The only thing I have done is lose weight. I don't look like George Clooney, and I don't have a new life. When people say, "You must feel so much better," I reply, "No, I feel so much less." Not the same thing. I spent dozens of years being big. I still wear big shirts because that's what I'm comfortable in. And when I walk, I'm not sure how to swing my arms.
It's going to take me more time to understand what I look like. And that's the thing. Weight loss is about what I look like. Not who I am. The confusion of the two is what causes grief. I work hard on keeping that perspective.
Don't ask how I did it because I don't know. I can tell you the mechanics — the slow, banal changes (always choose the small plate, count calories until you understand how much you eat, drink more water, exercise) — but this is like telling you the components of a car without explaining how it works.
The diet books all reassured me that I had a problem with food. But I didn't have a problem with food. I like food. I had a problem with hunger. There is pain in hunger and I couldn't tolerate that pain. I could take arthritic knees. And kidney stones. But hunger was a pain with only one solution and that was to eat it away. So I did. Continuously, and for years. I got to the point where I forgot what hunger felt like because I was always eating to avoid it. I was able to lose weight only when I changed how much hunger I could bear. That was patience, and a lot of internal bargaining. And that struggle happened long before any weight came off.
Lie number two: I will never go back to how I was before.
Statistically, I may. Regress to my mean. And then some more. I read articles about weight regain after significant weight loss and this worries me. I keep my big clothes in the back of the closet. I know I should throw them away, like a second skin, a moulted skin (which, I admit, may be reaching for a metaphor), because there is no safety in numbers with weight loss. Numbers are destructive. Pounds, grams, inches, size, steps, scales — all these measures persecuted me because they always, and I mean always, contradicted my expectations. So this time, I did away with numbers. All but one. I used a calorie counting app because I needed to understand how food choice mattered. I had to know how what I ate affected me physically. I know that sounds juvenile, but when you spend your life eating to avoid hunger, you don't spend much time worrying about what you eat.

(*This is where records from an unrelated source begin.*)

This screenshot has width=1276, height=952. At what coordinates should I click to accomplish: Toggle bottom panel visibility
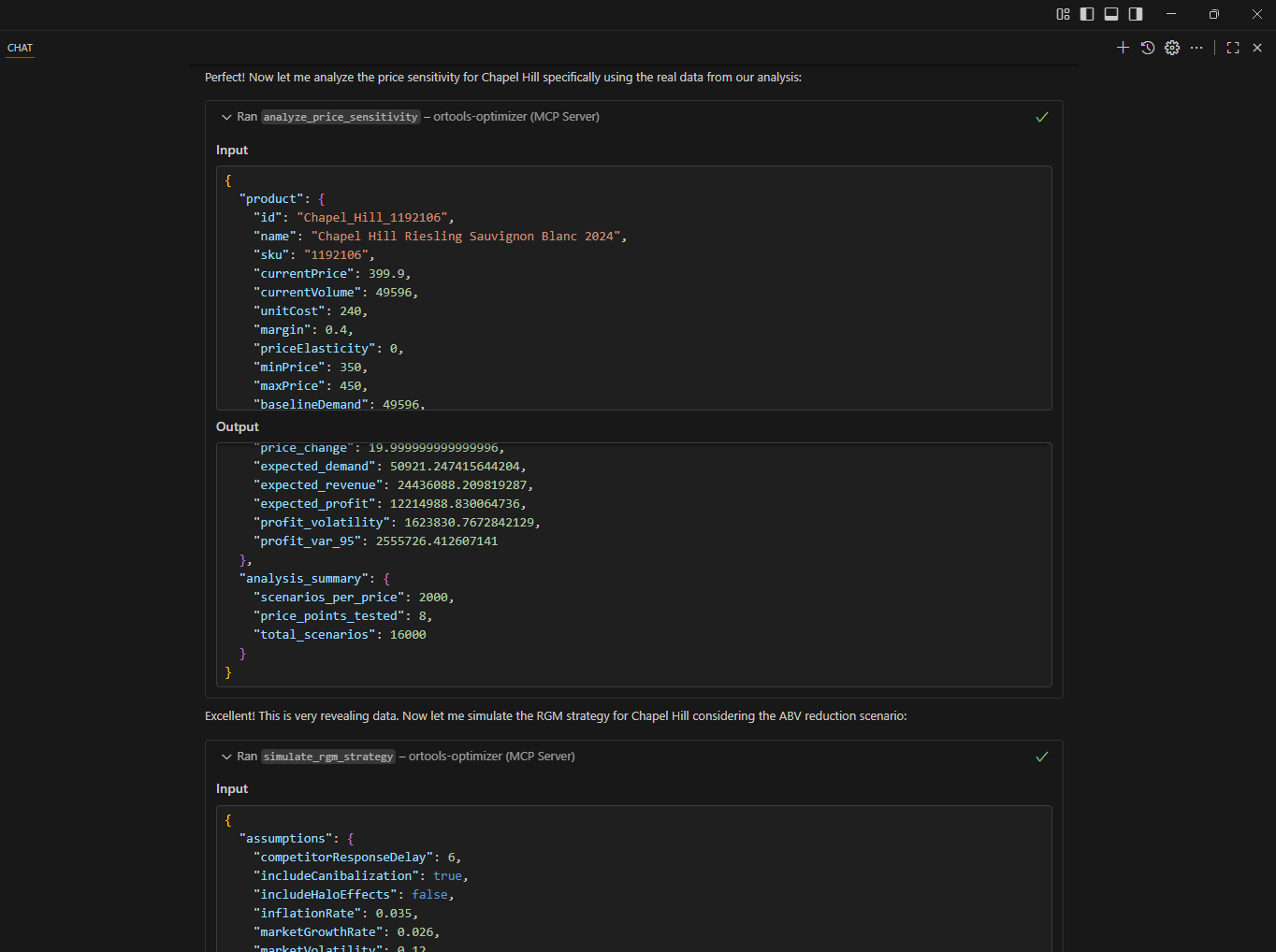point(1111,14)
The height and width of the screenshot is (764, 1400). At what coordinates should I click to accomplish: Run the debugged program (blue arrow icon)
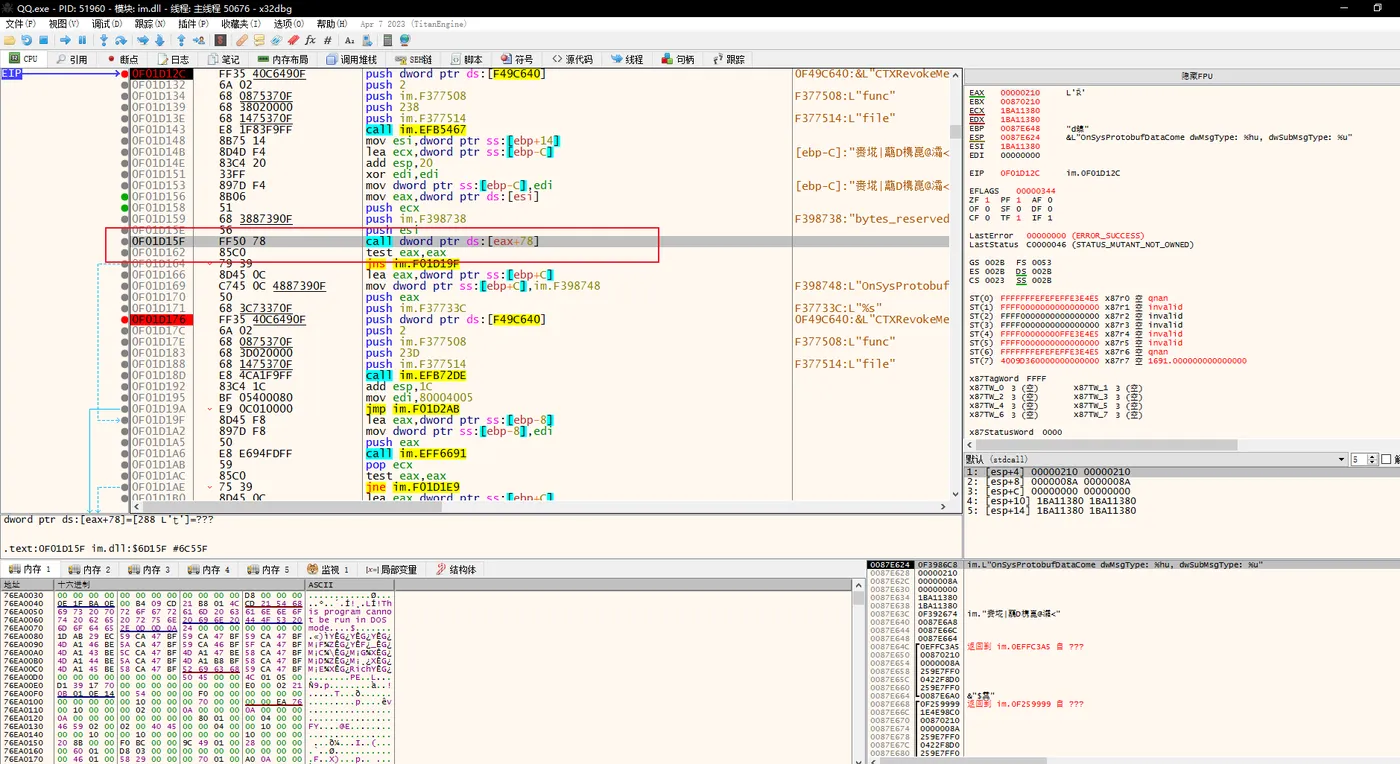point(66,41)
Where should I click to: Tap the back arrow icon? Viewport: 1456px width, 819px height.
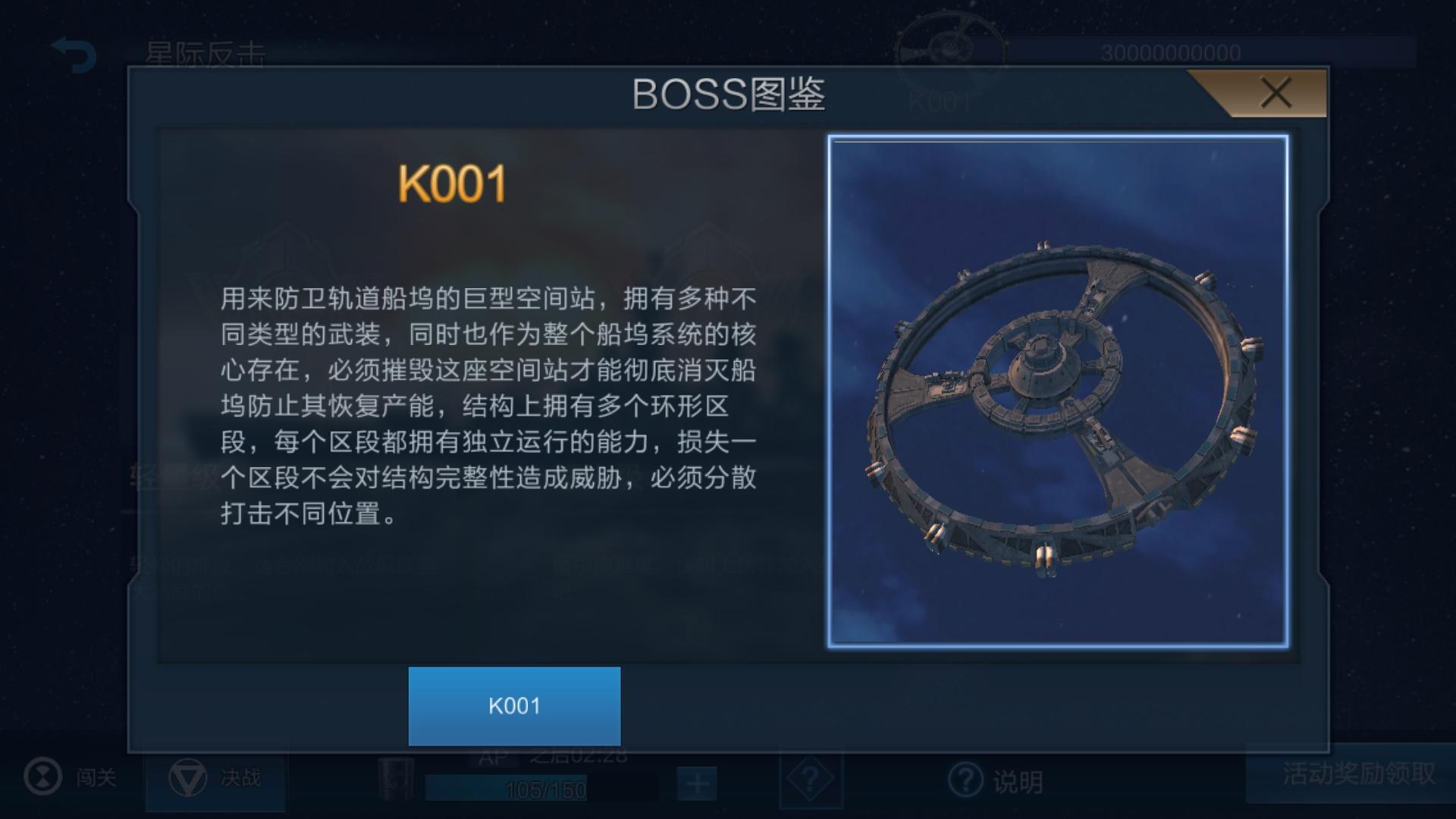[74, 55]
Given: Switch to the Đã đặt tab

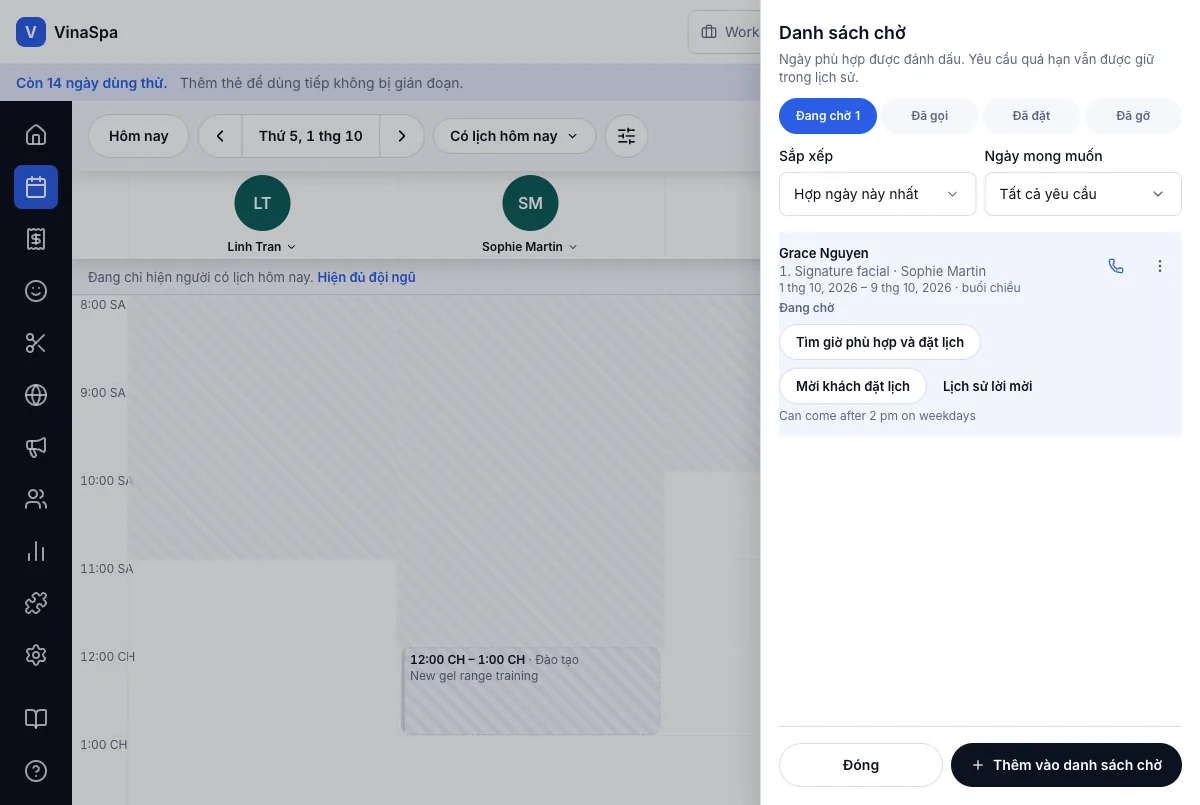Looking at the screenshot, I should pyautogui.click(x=1031, y=116).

I never set an end goal. Never bargained with myself that it's 160 pounds or failure. I had to understand that my measure of weight was not just a collection of whole numbers and integers. You may be thinking, well, isn't it? Maybe in the end it is, but to get there is much more. Weight loss is the result of something else, and that something else is control. I ask myself, why now? What is different this time — when I've tried and failed to do the same thing many times before? I can't answer that. Because that's the magic part.
Lie number three: People will keep me motivated.

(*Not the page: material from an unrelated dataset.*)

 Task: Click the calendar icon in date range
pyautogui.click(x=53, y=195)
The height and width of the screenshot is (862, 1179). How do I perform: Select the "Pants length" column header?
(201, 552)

No, they won't. Why? Because the accolades will stop. More people don't know me than do. They don't have an image in mind of what I looked like before to compare to what I am now. Those who do give me the required, "You look great!" but that boost won't last. A feeding of words can only fill you so long. After that, you are back to just yourself.
In the end, losing weight is selfish, mostly vain, and that's okay. You can't do it for someone else. I gained weight because I didn't care; I lost weight because I did. To me, that's the motivation. In pictures, in rooms of people, I don't stand out anymore. I love that. Losing weight is a hard, boring routine that in time becomes a less hard, consistent way of being. The lies I told myself came early on, when I was still infatuated with the reality-show image of a lighter me. But there have been no cameras, no crowds, and no picture of me smiling while using two fingers to pull out the waistband of pants now much too big to support me. It's been a quiet, patient, and lonely process. The question you have to ask yourself is this: Is it worth it? Save yourself some grief, and try not to lie about your answer.